Durante una conversación con periodistas en la Casa Blanca, Trump aseguró que las autoridades estadounidenses han reducido considerablemente el tráfico de drogas por vía marítima gracias a operaciones implementadas durante los últimos meses.
“Odio decirle esto a México, pero ahora estamos concentrados en las drogas que entran por tierra”, expresó el mandatario al referirse a las acciones de seguridad que, según dijo, han disminuido el ingreso de narcóticos por rutas marítimas.
Las declaraciones no quedaron únicamente en el terreno de la seguridad fronteriza. Más tarde, al ser cuestionado sobre la próxima revisión del T-MEC, Trump sorprendió al afirmar que Estados Unidos estaría en mejores condiciones sin el acuerdo comercial.
“Para ser sincero, a Estados Unidos le va mucho mejor sin el tratado”, señaló el presidente estadounidense, quien evitó comprometerse con una renovación automática del mecanismo comercial que une a las tres economías más grandes de Norteamérica.

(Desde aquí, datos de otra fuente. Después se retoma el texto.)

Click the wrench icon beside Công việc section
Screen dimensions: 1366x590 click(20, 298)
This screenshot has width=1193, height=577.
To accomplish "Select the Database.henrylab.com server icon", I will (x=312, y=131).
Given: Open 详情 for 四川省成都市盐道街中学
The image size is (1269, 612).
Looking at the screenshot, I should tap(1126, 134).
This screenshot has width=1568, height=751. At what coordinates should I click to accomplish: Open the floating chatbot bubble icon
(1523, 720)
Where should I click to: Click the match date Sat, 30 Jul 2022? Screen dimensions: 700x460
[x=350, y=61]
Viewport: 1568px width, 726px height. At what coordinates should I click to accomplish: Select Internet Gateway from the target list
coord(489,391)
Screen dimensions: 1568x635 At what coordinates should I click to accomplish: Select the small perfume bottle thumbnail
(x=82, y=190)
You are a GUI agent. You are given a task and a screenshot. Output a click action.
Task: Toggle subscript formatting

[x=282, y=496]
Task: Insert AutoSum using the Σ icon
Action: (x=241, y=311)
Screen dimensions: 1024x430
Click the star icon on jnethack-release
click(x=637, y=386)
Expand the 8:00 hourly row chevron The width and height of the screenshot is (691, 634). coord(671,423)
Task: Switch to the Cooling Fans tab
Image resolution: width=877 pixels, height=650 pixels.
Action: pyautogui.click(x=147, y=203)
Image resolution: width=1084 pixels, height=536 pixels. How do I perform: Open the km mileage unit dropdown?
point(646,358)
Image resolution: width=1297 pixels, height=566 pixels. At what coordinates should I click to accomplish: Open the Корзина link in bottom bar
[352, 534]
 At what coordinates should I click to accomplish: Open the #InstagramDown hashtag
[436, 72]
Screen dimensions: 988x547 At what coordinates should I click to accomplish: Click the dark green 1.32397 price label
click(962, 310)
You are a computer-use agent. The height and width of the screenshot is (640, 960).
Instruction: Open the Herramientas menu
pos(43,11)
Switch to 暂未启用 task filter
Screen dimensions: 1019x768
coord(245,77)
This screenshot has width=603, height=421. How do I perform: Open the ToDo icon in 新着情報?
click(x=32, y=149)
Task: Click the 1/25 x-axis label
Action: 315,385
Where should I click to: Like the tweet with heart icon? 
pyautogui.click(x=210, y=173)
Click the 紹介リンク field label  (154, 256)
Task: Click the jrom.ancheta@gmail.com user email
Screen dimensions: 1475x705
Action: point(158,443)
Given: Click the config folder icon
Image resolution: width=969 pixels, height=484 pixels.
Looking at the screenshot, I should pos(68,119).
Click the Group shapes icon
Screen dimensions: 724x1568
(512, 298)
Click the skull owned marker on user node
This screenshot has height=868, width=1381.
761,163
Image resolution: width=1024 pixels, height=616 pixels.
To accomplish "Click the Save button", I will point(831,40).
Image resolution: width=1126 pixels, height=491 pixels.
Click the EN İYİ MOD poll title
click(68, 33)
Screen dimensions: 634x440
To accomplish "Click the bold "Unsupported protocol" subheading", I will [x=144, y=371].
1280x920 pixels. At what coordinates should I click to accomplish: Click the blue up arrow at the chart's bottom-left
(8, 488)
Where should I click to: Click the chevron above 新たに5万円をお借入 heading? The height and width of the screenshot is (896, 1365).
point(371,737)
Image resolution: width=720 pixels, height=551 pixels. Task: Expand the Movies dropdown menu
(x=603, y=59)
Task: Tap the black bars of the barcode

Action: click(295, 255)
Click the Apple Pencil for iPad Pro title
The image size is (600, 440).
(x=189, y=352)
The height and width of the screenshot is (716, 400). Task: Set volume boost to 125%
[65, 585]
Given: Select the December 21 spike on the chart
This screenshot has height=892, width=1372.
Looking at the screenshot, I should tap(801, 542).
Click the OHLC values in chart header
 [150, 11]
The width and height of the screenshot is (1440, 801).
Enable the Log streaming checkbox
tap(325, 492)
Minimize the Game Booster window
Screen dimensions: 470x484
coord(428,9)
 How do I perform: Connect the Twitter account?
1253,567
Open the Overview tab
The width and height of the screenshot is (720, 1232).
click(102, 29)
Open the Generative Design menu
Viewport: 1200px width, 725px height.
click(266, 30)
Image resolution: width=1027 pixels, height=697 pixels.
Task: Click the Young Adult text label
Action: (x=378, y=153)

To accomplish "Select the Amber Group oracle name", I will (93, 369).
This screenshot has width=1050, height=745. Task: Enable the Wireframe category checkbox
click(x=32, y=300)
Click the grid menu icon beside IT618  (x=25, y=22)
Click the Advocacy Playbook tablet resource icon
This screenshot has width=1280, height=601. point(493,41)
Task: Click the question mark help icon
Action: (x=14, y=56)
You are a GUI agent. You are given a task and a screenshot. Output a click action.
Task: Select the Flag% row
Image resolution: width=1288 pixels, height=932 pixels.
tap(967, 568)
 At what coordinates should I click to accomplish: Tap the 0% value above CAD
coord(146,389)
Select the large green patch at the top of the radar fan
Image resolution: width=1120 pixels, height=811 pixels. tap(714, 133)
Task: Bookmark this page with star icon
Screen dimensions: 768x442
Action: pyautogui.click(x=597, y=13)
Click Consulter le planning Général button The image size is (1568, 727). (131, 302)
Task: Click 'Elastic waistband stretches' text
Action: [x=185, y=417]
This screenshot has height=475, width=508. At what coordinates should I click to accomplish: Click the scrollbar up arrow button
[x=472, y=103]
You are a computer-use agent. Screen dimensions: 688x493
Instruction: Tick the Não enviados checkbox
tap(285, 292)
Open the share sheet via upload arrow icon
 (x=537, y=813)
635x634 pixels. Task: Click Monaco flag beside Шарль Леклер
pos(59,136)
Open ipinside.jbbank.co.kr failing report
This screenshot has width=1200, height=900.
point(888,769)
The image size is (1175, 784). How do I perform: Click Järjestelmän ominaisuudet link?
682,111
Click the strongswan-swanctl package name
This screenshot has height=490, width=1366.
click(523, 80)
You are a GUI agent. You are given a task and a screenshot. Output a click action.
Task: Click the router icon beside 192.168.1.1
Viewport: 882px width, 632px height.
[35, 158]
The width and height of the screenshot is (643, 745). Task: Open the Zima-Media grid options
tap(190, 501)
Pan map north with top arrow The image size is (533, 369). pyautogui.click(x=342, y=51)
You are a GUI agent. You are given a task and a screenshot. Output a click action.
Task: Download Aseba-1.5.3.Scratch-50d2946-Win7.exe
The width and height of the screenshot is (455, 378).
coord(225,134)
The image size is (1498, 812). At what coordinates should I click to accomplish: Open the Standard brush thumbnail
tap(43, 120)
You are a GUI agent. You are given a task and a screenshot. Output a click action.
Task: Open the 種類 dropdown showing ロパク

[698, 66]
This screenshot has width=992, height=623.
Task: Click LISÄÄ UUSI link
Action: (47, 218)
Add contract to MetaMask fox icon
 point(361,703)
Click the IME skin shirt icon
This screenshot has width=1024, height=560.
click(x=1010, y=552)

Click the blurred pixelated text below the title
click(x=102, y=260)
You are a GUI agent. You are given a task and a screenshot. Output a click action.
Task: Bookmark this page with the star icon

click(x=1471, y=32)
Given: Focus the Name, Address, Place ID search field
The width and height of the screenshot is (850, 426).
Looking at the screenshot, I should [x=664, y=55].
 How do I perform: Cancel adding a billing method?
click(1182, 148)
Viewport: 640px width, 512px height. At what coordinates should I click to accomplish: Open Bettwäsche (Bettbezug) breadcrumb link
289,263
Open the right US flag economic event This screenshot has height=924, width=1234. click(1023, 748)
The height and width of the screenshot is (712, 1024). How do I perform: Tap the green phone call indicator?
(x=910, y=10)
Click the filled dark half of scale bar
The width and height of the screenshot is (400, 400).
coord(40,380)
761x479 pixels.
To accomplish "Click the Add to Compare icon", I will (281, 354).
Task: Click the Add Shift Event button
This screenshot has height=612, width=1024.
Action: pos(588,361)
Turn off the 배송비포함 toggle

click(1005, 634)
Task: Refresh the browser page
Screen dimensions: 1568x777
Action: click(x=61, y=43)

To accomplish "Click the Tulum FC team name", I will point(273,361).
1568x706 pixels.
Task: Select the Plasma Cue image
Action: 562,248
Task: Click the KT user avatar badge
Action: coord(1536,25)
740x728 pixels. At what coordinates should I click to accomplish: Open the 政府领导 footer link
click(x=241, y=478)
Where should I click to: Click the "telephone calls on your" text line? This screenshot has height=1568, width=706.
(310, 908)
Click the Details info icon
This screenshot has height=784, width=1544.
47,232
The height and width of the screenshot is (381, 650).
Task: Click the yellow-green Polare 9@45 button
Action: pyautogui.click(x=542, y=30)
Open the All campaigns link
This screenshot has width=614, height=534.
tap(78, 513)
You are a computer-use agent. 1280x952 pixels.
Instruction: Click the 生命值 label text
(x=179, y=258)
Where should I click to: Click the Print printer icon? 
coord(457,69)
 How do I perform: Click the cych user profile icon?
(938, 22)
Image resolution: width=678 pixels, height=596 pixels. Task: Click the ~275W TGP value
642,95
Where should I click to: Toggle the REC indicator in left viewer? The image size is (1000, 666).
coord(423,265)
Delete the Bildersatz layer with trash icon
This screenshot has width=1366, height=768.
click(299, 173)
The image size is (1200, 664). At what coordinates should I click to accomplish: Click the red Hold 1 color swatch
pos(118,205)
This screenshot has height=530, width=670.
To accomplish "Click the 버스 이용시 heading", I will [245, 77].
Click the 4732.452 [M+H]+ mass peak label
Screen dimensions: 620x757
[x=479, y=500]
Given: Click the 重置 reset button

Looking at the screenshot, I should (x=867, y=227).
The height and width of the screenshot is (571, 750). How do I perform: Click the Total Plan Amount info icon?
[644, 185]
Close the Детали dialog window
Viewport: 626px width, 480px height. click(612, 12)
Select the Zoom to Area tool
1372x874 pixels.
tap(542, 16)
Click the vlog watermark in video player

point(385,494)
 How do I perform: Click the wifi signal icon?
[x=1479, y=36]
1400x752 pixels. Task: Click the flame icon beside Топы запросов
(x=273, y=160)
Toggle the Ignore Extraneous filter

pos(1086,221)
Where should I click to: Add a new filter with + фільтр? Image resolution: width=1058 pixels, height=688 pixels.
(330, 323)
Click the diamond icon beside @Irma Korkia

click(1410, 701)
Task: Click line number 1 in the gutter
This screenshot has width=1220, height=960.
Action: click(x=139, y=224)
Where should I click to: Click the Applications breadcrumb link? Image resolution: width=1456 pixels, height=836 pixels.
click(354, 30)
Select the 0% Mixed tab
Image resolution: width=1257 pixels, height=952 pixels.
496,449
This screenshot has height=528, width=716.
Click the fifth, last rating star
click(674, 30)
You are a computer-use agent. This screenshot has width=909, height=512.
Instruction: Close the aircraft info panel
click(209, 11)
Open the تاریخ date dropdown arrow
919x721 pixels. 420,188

Trump también aseguró que su país no depende de los productos provenientes de México ni de Canadá.
“No necesitamos nada de lo que tiene Canadá. No necesitamos nada de lo que tiene México, pero ellos necesitan todo lo que tenemos”, declaró.
Además, sostuvo que Estados Unidos mantiene déficits comerciales con ambos socios y reiteró que su administración busca condiciones que considere más favorables para la economía estadounidense.
La revisión del T-MEC está contemplada desde que el acuerdo entró en vigor en 2020, tras sustituir al antiguo Tratado de Libre Comercio de América del Norte (TLCAN).
De acuerdo con las reglas establecidas, México, Estados Unidos y Canadá tienen la posibilidad de extender automáticamente la vigencia del tratado por otros 16 años si alcanzan un consenso antes del proceso formal de revisión.
Sin embargo, las recientes declaraciones del mandatario estadounidense incrementan la incertidumbre sobre el futuro del acuerdo comercial que regula miles de millones de dólares en intercambios económicos cada año.
Washington ha mostrado interés en renegociar aspectos relacionados con la industria automotriz, reglas de origen y condiciones de acceso a determinados mercados, temas que podrían convertirse en algunos de los principales puntos de discusión durante las próximas negociaciones.
Para México, la revisión del T-MEC será observada de cerca por empresarios, inversionistas y sectores exportadores, debido al impacto que cualquier modificación podría tener sobre la economía nacional y el comercio con su principal socio comercial.